Today, Dr. Around Him continues her policy research work at the NCAI, where she also conducts research that aims to address the high rates of infant mortality present among Northern Plains tribes.
"I have the unique ability to work on research ethics at a national level, which enhances and creates new insights in the research I conduct on maternal and child health issues," Dr. Around Him said.

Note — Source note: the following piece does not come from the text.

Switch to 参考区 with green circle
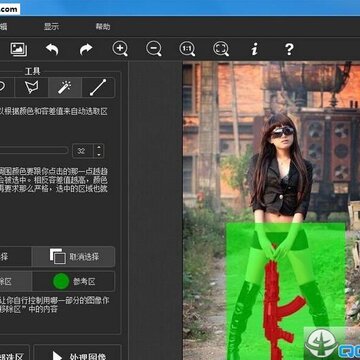 coord(73,282)
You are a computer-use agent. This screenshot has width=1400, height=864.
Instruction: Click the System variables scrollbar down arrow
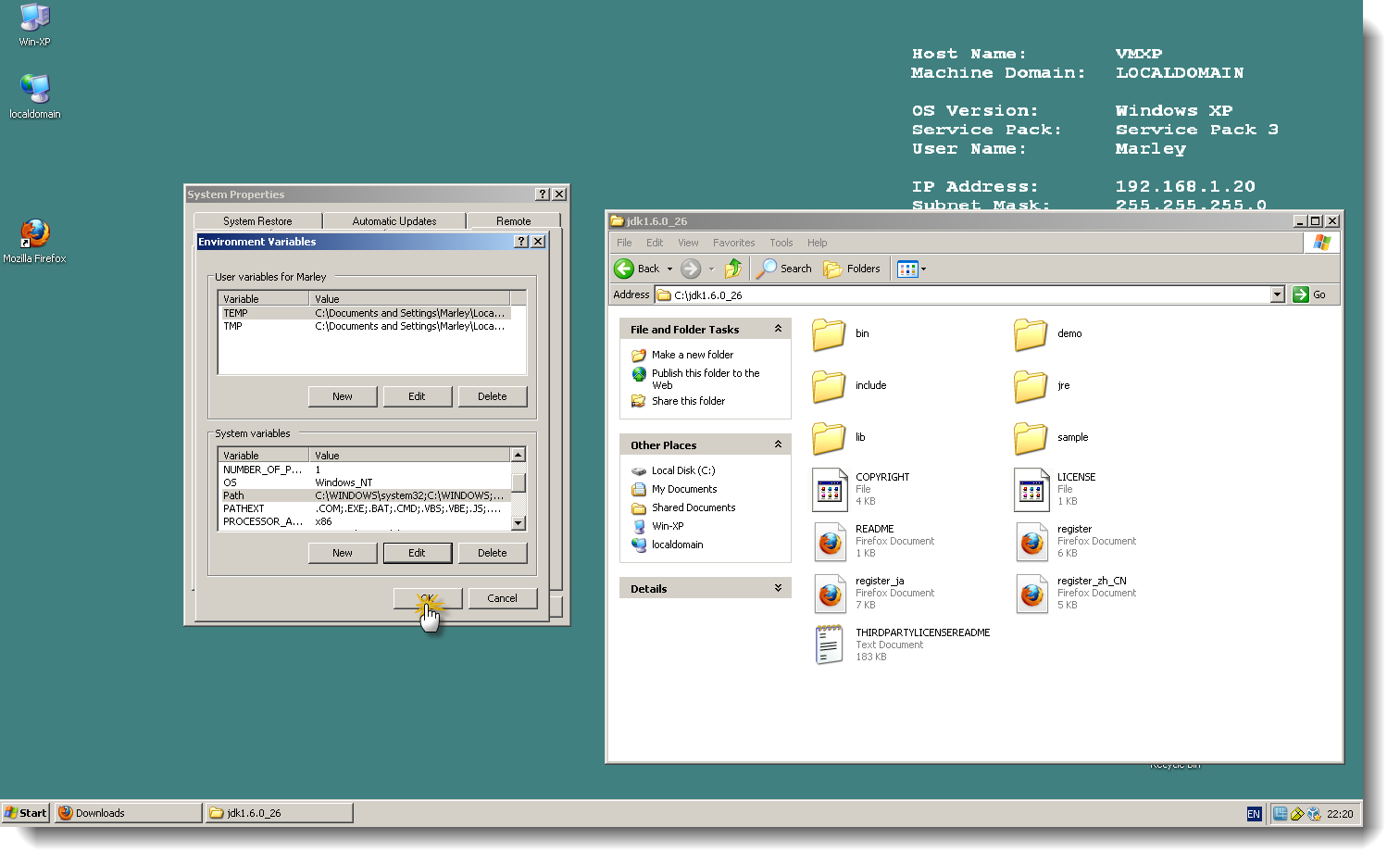(518, 523)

Dr. Hull credits Naomi Lee, Ph.D., a member of the Seneca Nation of Indians, New York, and the program's third American Indian trainee, with suggesting significant improvements to the training program, including a better-developed curriculum and bibliography and a more culturally sensitive onboarding process. Dr. Lee also introduced Dr. Hull to Mose Herne, M.S., M.P.H., member of the Akwesasne Mohawk tribe of New York and former chair of the Indian Health Service National IRB, with whom she has collaborated on several tribal IRB training initiatives and workshops, in addition to the NIH IRB internship program. These introductions helped Dr. Hull become acquainted with some of the 20 IRBs that operate in concert with the 567 federally-recognized tribes. Like IRBs at other institutions, tribal IRBs may apply additional requirements beyond those established by the Common Rule. Tribes without IRBs, she learned, have councils or government structures that are the best starting places for researchers who want to collaborate.
"The tribal IRB work has really taken off, in large part because of our collaborations with the National Congress of American Indians Policy Research Center and the Indian Health Service," Dr. Hull said. "NIH was supposed to be conducting IRB training, but it turned out to be a much more reciprocal relationship. Participants like Deana, Mariddie and Naomi have so much knowledge that we lack, and we at NIH have so much to learn from them."

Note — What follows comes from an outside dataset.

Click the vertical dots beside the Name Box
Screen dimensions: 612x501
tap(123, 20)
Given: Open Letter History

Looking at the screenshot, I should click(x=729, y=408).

The knowledge, she said, includes an understanding of how historical traumas and strained relationships with the federal government and with researchers have affected American Indians and Alaska Natives.
"It's important to continue improving my ability to understand and work effectively and sensitively with tribal communities," said Dr. Hull. "I remind myself of the importance of this work. I do not want to let Dr. Around Him down."
* Tribal research infrastructure and the impact of federal research policy revisions, such as the those made to the Common Rule, will be part of the NCAI Mid-Year Tribal Leader/Scholar Forum, which takes place on June 14, 2017, in Uncasville, Connecticut.